Cold preservation injury in rat liver: effect of liposomally-entrapped adenosine triphosphate

Background/Aims: Energy charge and capacity for adenosine triphosphate (ATP) synthesis have been demonstrated to play a major role in the maintenance of organ function after liver preservation for transplantation. The aim of this study was to evaluate whether a supply of liposomally-entrapped ATP during preservation could improve the energy state and metabolism of cold-stored rat liver. Methods: In the first set of experiments, the uptake of ATP-containing liposomes and their effects on hepatic viability were determined in isolated perfused unstored rat liver. In the second set of experiments, rat livers were preserved for 18 h at 4°C in UW solution in the presence of these liposomes, and effects on energy state, cell volume and metabolism were evaluated. In each part, data were compared with adequate control, unloaded liposome-treated, and free ATP-treated groups (n=6 in each group). Results: In non-stored livers, ATP-containing liposomes were taken up by the liver; they did not alter hepatic viability and induced a decrease in energy substrate consumption (glucose and amino acids), and an improvement in intrahepatic ATP content (+23% vs. Control). Addition of liposomally-entrapped ATP during cold storage produced a significant attenuation of the decrease in hepatic ATP content (Lip ATP 2: 524±45 vs.
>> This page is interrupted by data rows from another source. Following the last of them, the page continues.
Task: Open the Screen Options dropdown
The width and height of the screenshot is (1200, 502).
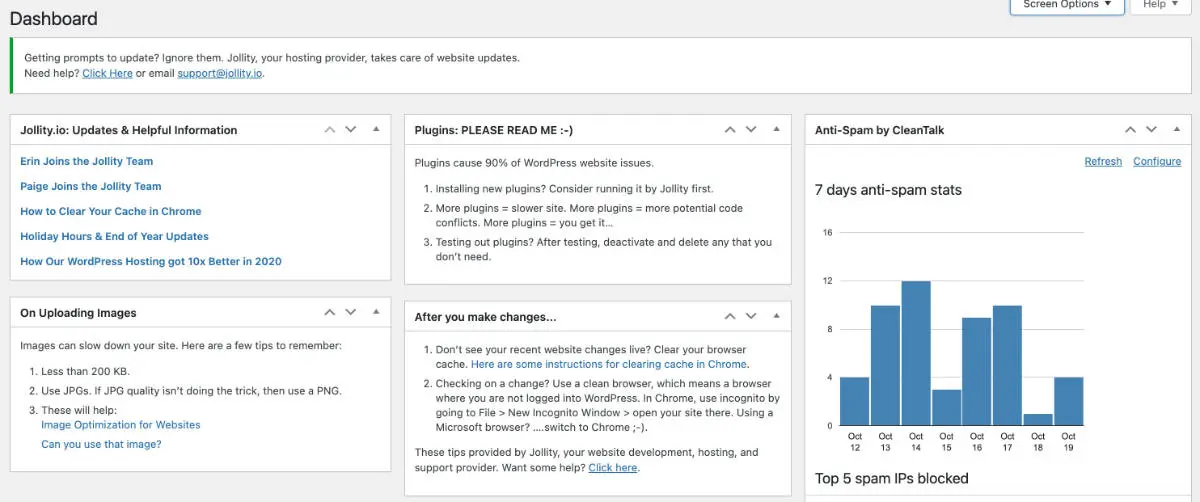Action: (x=1067, y=5)
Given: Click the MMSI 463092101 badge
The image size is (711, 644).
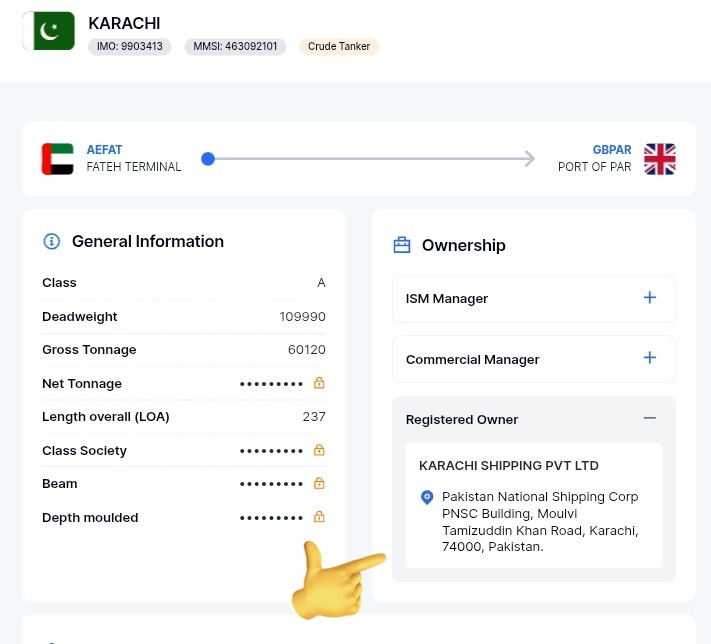Looking at the screenshot, I should coord(235,47).
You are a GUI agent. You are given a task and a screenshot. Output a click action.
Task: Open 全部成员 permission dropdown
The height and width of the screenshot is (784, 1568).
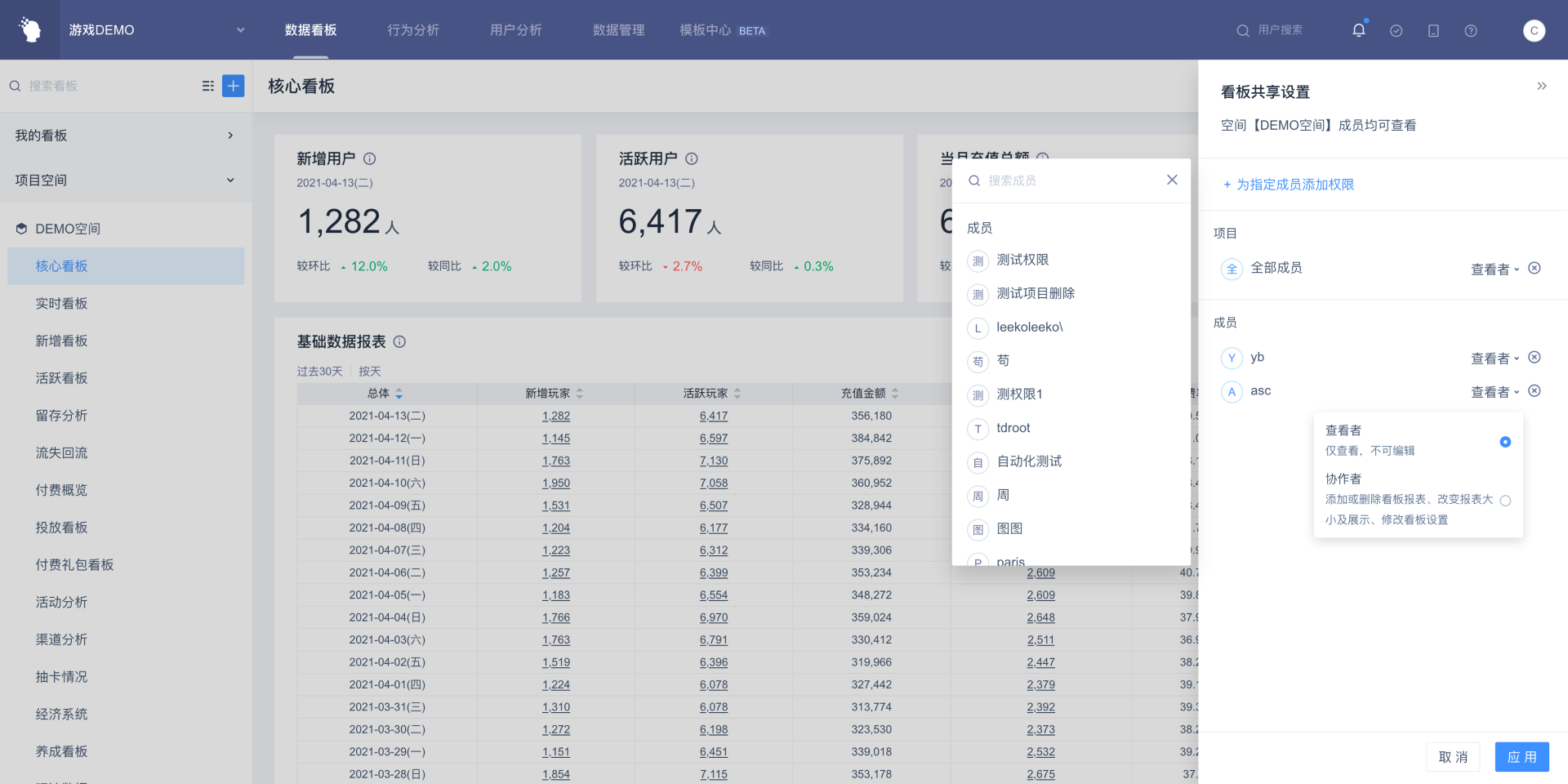(1494, 270)
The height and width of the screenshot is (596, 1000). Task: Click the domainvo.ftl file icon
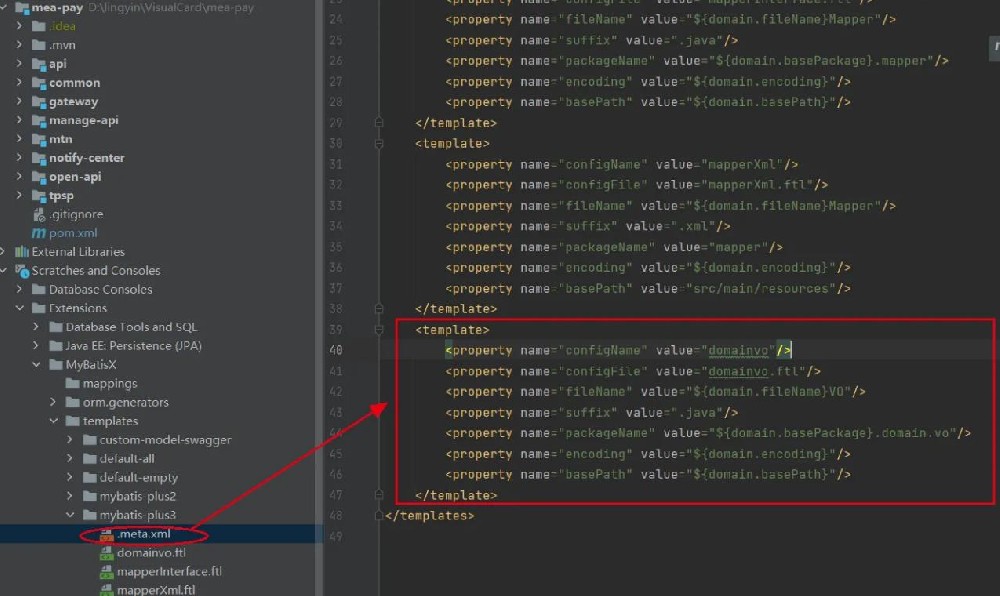(107, 553)
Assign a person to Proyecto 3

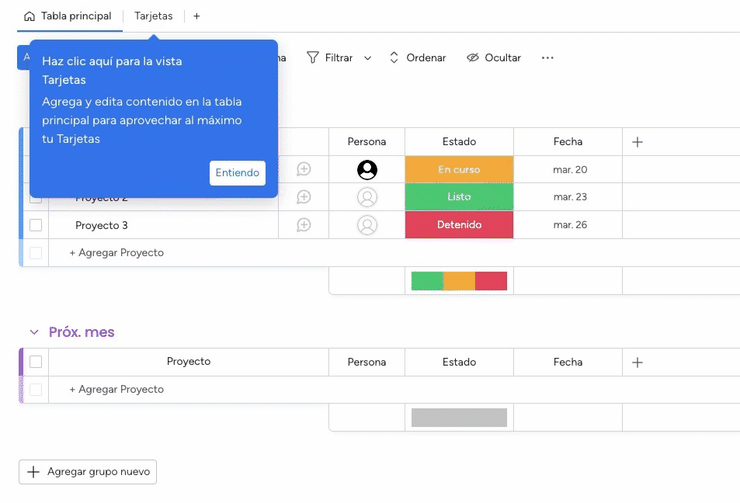coord(367,225)
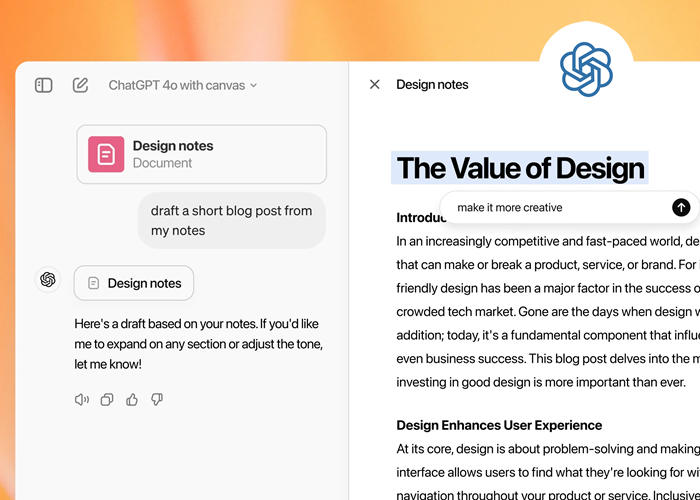The width and height of the screenshot is (700, 500).
Task: Click the highlighted 'The Value of Design' title
Action: click(x=520, y=168)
Control 2: 364±106 nmol/g; p<0.05), and induced, during reperfusion, a decrease in proteolysis associated with an increase in cell volume compared with the other groups (Lip ATP 2: 633±63 vs. Control 2: 532±38, Unloaded Lip 2: 483±55 and Free ATP 2: 500±29 μl/g; p<0.01). Conclusions: These data indicate that liposomally-entrapped ATP represents an effective means to improve liver graft energy state and function. The decrease in protein degradation may be related to the modification of cell volume.